- _About this exercise_:
From the entries provided below, copy each line that contains the word "Select".
--- Data supplied Enclosed Below ---
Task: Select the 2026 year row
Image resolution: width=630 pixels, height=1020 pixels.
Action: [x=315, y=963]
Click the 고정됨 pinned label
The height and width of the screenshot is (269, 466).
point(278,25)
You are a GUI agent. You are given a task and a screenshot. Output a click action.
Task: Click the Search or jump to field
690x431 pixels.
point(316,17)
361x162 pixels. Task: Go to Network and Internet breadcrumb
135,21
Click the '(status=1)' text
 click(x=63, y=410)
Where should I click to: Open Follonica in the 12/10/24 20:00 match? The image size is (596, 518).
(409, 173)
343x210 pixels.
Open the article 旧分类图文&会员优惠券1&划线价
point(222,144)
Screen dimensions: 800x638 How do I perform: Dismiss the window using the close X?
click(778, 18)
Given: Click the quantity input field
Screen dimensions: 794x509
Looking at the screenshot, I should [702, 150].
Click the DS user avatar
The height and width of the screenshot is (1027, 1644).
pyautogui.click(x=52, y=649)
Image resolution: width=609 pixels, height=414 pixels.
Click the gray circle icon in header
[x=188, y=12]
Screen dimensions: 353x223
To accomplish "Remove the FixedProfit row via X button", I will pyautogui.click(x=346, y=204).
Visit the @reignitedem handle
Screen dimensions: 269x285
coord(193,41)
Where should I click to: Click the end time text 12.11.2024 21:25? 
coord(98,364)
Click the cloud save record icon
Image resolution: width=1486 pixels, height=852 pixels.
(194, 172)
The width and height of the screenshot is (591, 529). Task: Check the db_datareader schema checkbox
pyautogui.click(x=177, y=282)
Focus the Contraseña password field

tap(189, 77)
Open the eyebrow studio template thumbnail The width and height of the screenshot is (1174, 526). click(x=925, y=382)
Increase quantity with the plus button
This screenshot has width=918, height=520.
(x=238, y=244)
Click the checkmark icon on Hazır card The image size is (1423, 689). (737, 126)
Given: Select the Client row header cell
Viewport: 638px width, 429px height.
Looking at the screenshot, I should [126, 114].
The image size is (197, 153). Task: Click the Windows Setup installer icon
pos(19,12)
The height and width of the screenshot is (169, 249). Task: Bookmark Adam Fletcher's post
--- End of Enclosed Data supplied ---
- _Task answer_:
Task: Select the 2026 year row
Given: Select the Client row header cell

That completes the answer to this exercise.